部屋着に着替えた王子は、側に来て、あたしをそっと抱きかかえた。
「これは秘密だぞ。私は女なのだ」
「でも、跡継ぎなんじゃないの?」
「父上は今、血眼になって私を男に変える術を探していらっしゃる。高名な魔導士や僧侶をどんどん召し抱えていらっしゃる。アルフォンス特有の魔道士部隊ができたのは、そういう訳だ。だが、私の秘密は、まだ、誰も知らない」
「だからフェリスの部屋を探ったの?」
「フェリエールのことだな。聞いている。迷惑をかけてしまった。私が指図したのではないが、申し訳ないことをした。フェリエールとも知り合いか?」
「は、はい」
「フェリエールは昔、山にいた頃は月に2,3度王宮へ訪ねて来て、アーシアの残した書物を調べていた。昔は兄のように思っていた。亡くなったと聞いたときは、それは悲しかった」
「でも、生きていたことがわかったのね」
「フェリエールとシャルナハはつながりがあるのか? フェリエールが死んだと耳にした直後にシャルナハが現れたから、当時はてっきりシャルナハがフェリエールではないかと思っていたのだ。同じ銀髪であろう。呼びつけて確認したが別人であった」
「別人ですけど、腐れ縁があるそうです」
「そうか」
「あたしも二人の関係にはイマイチ詳しくないので」
「そうか。さすが謎の魔道士だな。私はフェリエールが生きてさえいたなら、どうであれ構わない」
「大した情報を持って無くて、すいません」
「いやいや、構わぬ。あ、おさるさんは名前はあるのか」
「おさるさんで結構です」
「私のことはルカと呼ぶがいい」
「え? ルタ王子じゃないんですか」
「本名はルカだ。そうだ、おさるさん、この王宮にはフェリエールもしらないアーシアの財宝がある。秘密ついでに見せてあげよう。ただし、フェリエールやシャルナハには秘密だ」
「秘密を守れる自信がありません」
「はは、気にするな、冗談だ。いずれはフェリエールにも見てもらおうと思っていた物だ」
王子はあたしを肩に乗せて部屋から出た。誰もいない。王子はそのまま王宮の奥へ向かった。
王宮は想像したより簡素で趣味が良く、造りが美しかった。色は白一色に統一してある。現代、この国の金持ちは城に色をたくさん使って富を競い合うのが通例だ。でも、この王宮はそんなこと気にしてはいない。昔できた城だからだろうか。

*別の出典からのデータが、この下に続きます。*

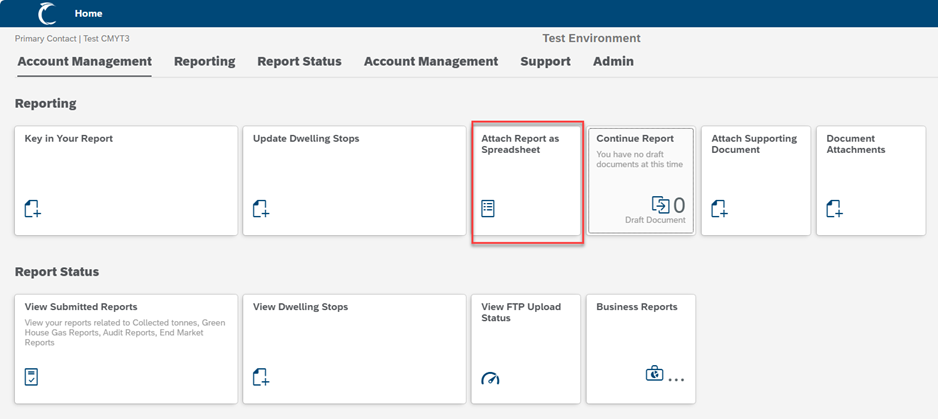Open the three-dot ellipsis on Business Reports tile

677,379
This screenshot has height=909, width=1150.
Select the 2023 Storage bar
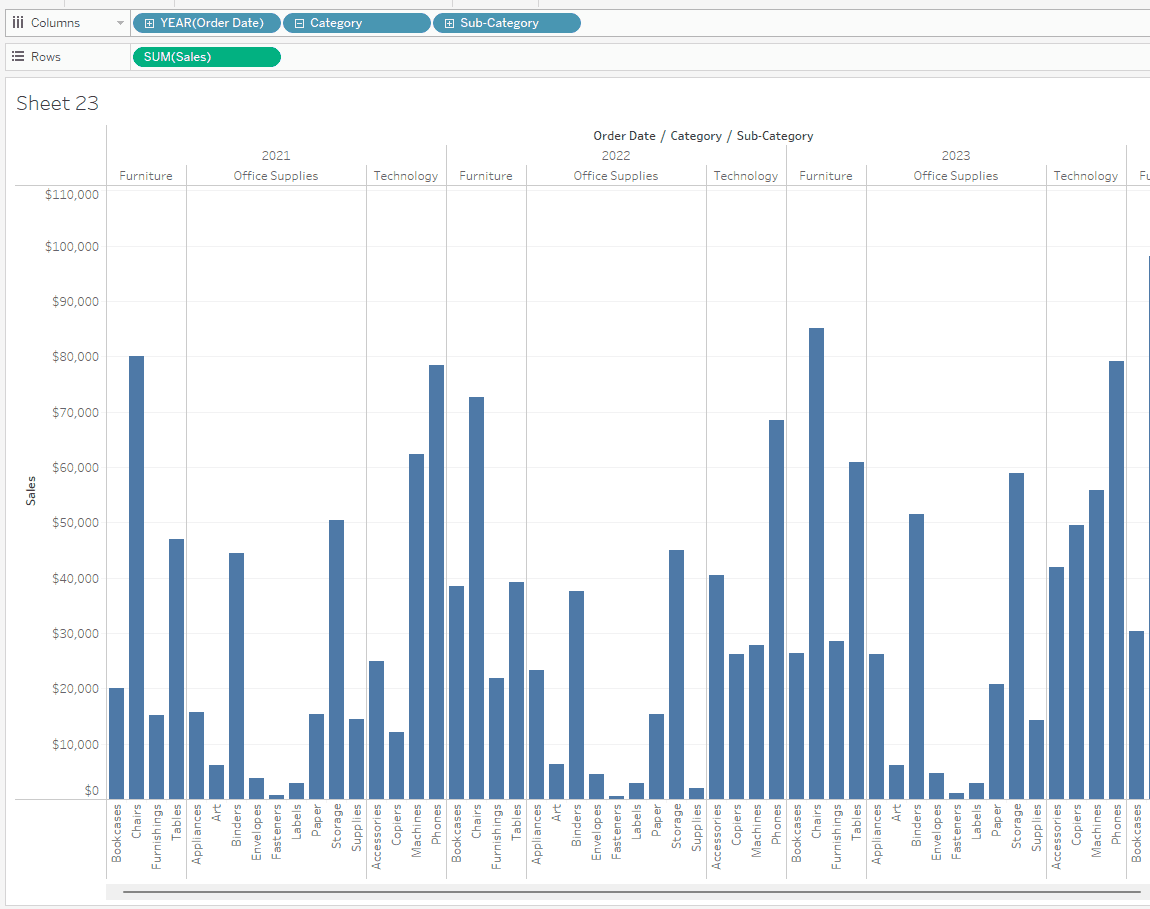pos(1016,636)
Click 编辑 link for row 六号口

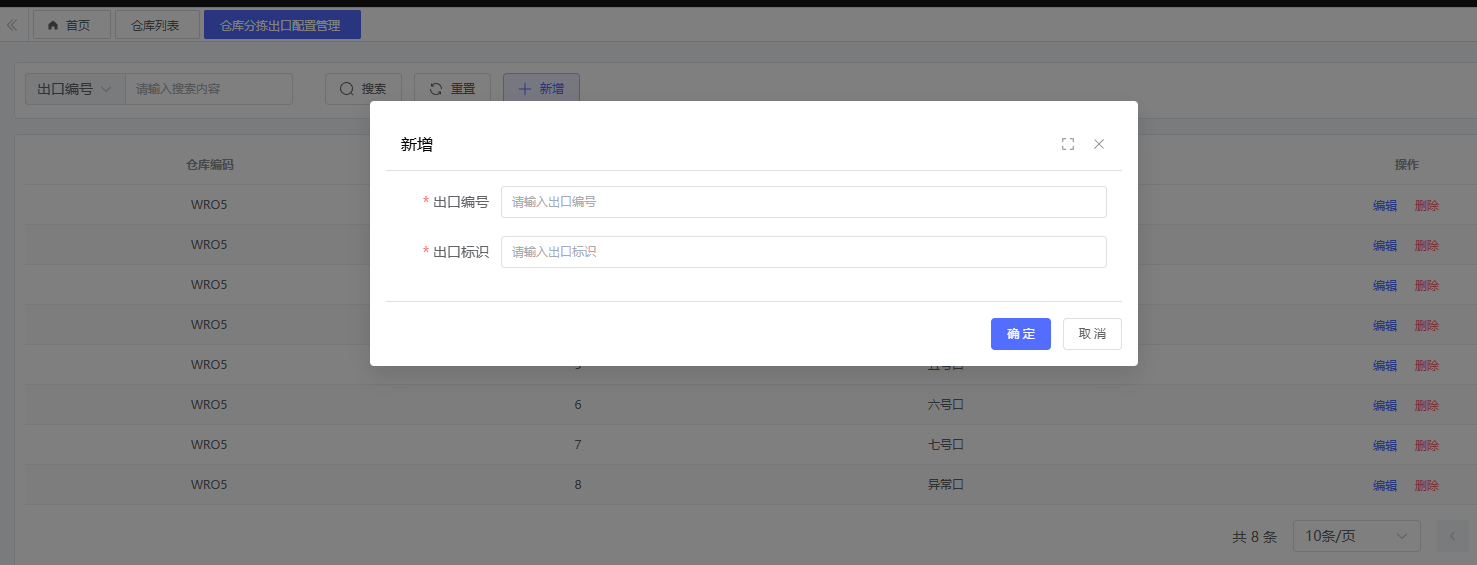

「セフェル家はもともと王家だった訳では無い。アーシア・セフェルは旧モーフ領の領主の息子だった。300年前、魔王の反乱に遭い、レニー国の8つの領土が統合され、レニー国より独立した。アルフォンスはレニー国から交通の便が悪く、荒涼とした土地だったため、ほとんどレニー国から見放されていたのだ。独立は簡単だった。アーシアは魔王を倒して、自らも命を落としたが、その功績を讃えてセフェル家は王家として迎えられたのだ」
「アーシアは死んだとき、子どもがいたの?」
「いた。フィアンセのルーシアが身籠っていたのだ」
「妻じゃなくてフィアンセだったのか」
「ルーシアは子どもを産んだ直後、アーシアを追って自殺した」
「悲劇ね」
「子どもはアーシアの父上のユーリスが引き取り、ユーリスがアルフォンスの初代王となった」
「そして今の王家があるのね」
王子は扉を開けて、地下への階段を降り始めた。降りた先に地下道が続いている。
「王宮にこんな地下道があったんだ」
王子は地下道の突き当りの扉を開けた。
「わぁ」
地下なのに広くて明るい。天井がドームみたいに丸くて、照明でできたみたいに輝いている。どういう仕組みかな? 魔法かな?
ドームの下一杯に巨大な水晶が鎮座ましている。
「この水晶はなに?」
「魔王が封印されていた水晶だ」
「されていた」
「20数年ほど前に中の魔王は消えてしまったのだ」
「復活したってこと?」
「そうかもしれぬ」
「大変じゃない!」
「大丈夫だ。また、アーシアが現れる」
「この水晶が魔王の大きさなの?」
「私は魔王を見たことはない。姉上がお小さい頃一度だけご覧になったらしい」
「魔王の姿って、どんなの?」
「山のように大きい、黒い鱗に覆われたドラゴンだったと」
「黒いドラゴンって魔界にしかいないはずじゃないの? 最強なんでしょ? しかもこんなに大きいなんて!」
だんだん怖くなってきた。
「あれはなに?」
水晶の中に薄紫で半透明の細い剣が浮いている。
「アーシアの剣だ。あれがアーシアの財宝だ」
レイピアとかいう剣ではないだろうか。
「この大きさのドラゴンを倒すには細すぎない? とても綺麗だけど」
「あれは映像だ。実体はない」
「どういうこと?」
「水晶の精霊でできているらしい。普通の人間では触れることもできない」
「普通の剣じゃないんだ」
「アーシアも並みの人間ではない、という事だ」
最初のコメントを投稿しよう!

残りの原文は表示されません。